Saturday, 18 February 2012

ECTRIMS 2011: IFNbeta and 21-yr survival

Goodin et al.  Predictive value of baseline and short-term outcomes on mortality in multiple sclerosis: data from the Interferon Beta-1b 21-Year Long-Term Follow-Up Study.

Objective: This study examined the predictive value of baseline and short-term (2 year) outcomes on mortality in the 21-Year Long-Term Follow-Up (21Y-LTF) study, which investigated the fate of patients 21 years after the start of the randomized controlled trial (RCT) of interferon beta-1b (IFNB-1b; Betaferon^®) in MS. 

  1. 21 years after enrolment, 98.4% (366/372) of patients were identified and 81 deaths recorded (21.8%).

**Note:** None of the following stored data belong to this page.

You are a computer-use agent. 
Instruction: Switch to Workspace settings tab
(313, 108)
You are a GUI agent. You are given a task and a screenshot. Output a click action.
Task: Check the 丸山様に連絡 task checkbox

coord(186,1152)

As reported previously, those originally randomized to IFNB-1b 250 mcg had a significant reduction in all-cause mortality over LTF compared with placebo (hazard ratio [HR]=0.532, P=0.0173). 
  2. Assignment to IFNB-1b 250 mcg and several baseline characteristics (EDSS score, T2 burden of disease), third ventricle size on MRI (a marker of atrophy or shrinkage of the brain) were predictive of mortality. 
  3. On-study characteristics (EDSS progression from baseline to year 2, annualized relapse rate over 2 years, MRI T2 activity at Year 2) were also predictive of mortality. 
  4. The hazard ratio (HR) for the treatment effect on mortality was stable and independent of the baseline variables’ effects. 
  5. On-study MRI characteristics were consistently found not to be predictive of mortality, and the predictive value of other on-study clinical parameters varied. 
  6. When taking all factors into account the IFNB-1b 250 mcg treatment effect on mortality was maintained (HR=0.533). 
  7. Similar results for all analyses were seen with IFNB-1b 50 mcg or low dose IFNB-1b. 
Conclusions: There was a significant survival advantage in this cohort of patients receiving early IFNB-1b treatment versus placebo. The treatment-related increase in survival was unchanged by the inclusion of baseline variables.

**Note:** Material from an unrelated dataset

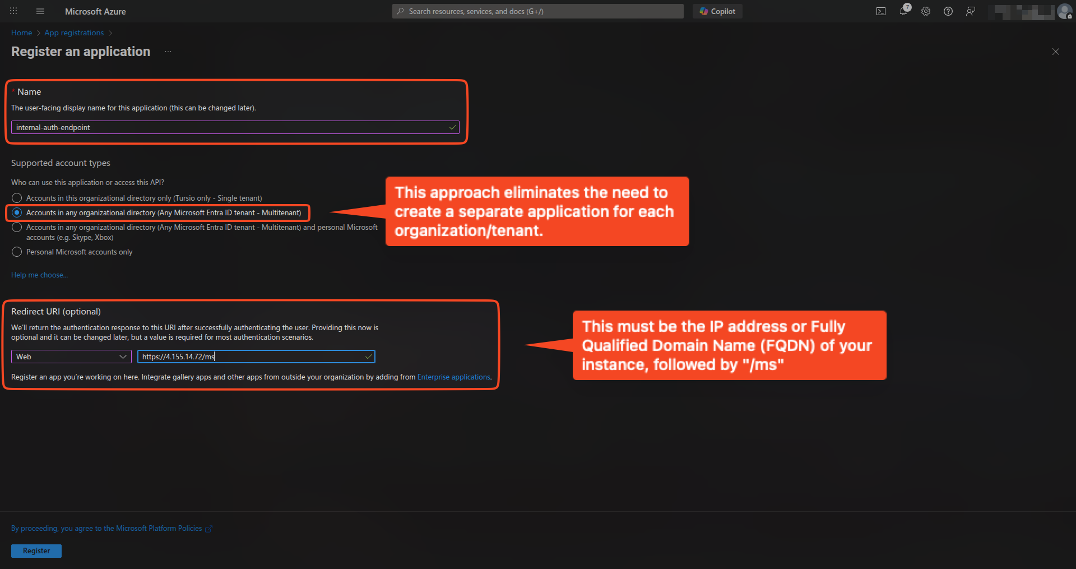
Task: Open the portal menu grid
Action: pos(13,11)
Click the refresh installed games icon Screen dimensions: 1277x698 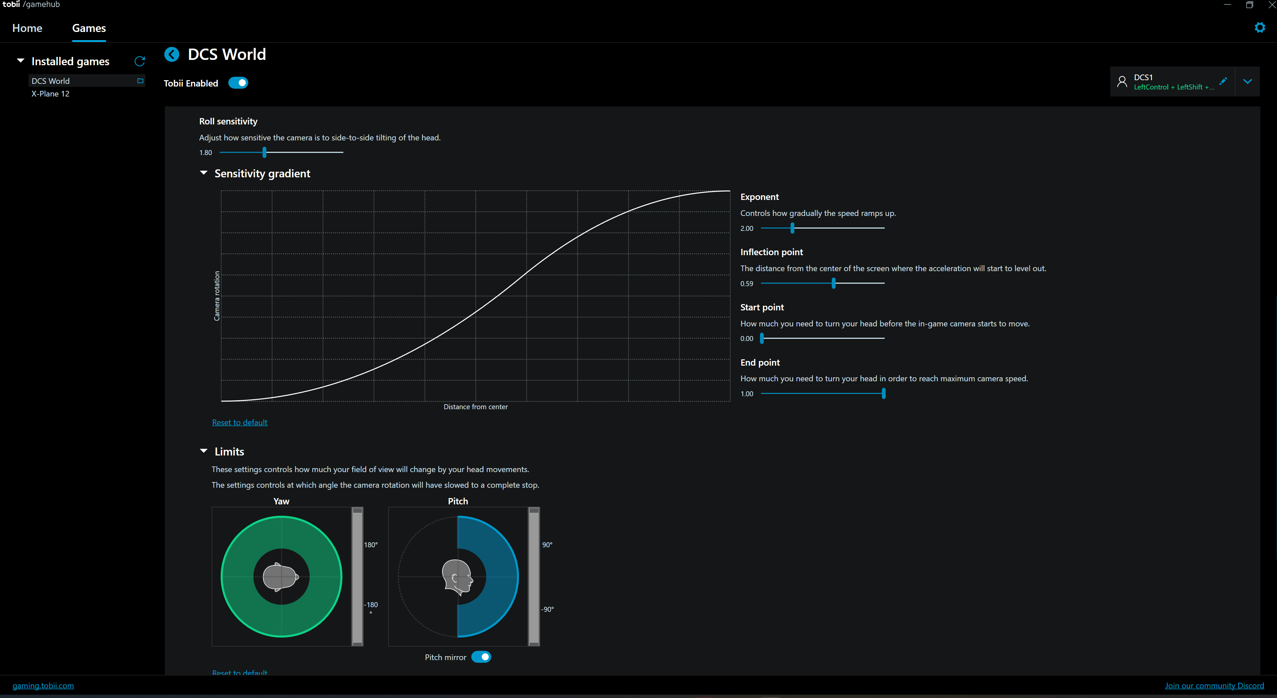pyautogui.click(x=140, y=61)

"This abstract is quite complex and you may find it difficult to interpret. The bottom line is that starting treatment with interferon beta 3-years earlier, compared to MS'ers in the placebo-arm, increased their chance of being alive at 21 years by ~50%. In addition, the number of relapses in the 2-years on the trial also predicted mortality; another reason to reduce relapses early on in the course of MS and necessarily within the first 2-years."


  1. Prof G,

    Very difficult to interpet. But the fact that the study looked at mortality rates emphasises that this disease kills - eirher quickly or slowly.

  2. "Life is a sexually transmitted disease with 100% mortality."

    C'est la vie!

    Wasn't there a theory about MS being a sexually transmitted disease?

  3. So out of 81 deaths, 81/3 where on the Betaferon group and the rest on the placebo group?

    More proper would be to have the same analysis for all years, from the first to the 21st, in order to see the fluctuations.

    But, in the end, many things could have been different in the lives of the patients apart from taking Betaferon late or early:
    1. What were the treatments they received after their participation in the trial?
    2. Were they engaged in any accidents?
    3. What was their standard of living?
    4. What was the their family status?
    5. How supportive was their environment in physical and emotional terms?
    6. What other medical conditions were encountered?

    The list could go on. The point is, why were these factors excluded?

  4. Re: "The list could go on. The point is, why were these factors excluded?"

    The list does not need to go on. The vast majority of the deaths were MS-related, in other words these people died because of their MS. Imagine if they had started IFNbeta 3 years earlier the majority of them would still be alive.

    Regarding other confounding factors; these were dealt with in the randomisation process, which is why we do randomised studies. I can't recall any imbalances that were highlighted in the presentation. If I recall correctly the statistical analysis dealt with all factors and the only thing that explained the increased survival in the IFNbeta group was earlier treatment.

    Not to worry the paper is due out in late April; you can read it in full then.

  5. Re "The vast majority of the deaths were MS-related"

    Aren't there any factors that could deteriorate ones MS, ie smoking, high fat diet?

    In any case, it is difficult to believe that apart from the time of treatment and MS severity, everything else was the same for 21 years.

    "...several baseline characteristics (EDSS score, T2 burden of disease), third ventricle size on MRI (a marker of atrophy or shrinkage of the brain) were predictive of mortality. "

    Could this mean that the placebo group was destined to have worse outcome right from the beginning? Maybe the initial randomisation process was not so random after all?

  6. It would be good to see this duplicated. A more death-prone group may have randomly ended up in the placebo group. This is worth more investigation, these are remarkably good effects on mortality for the interferon group.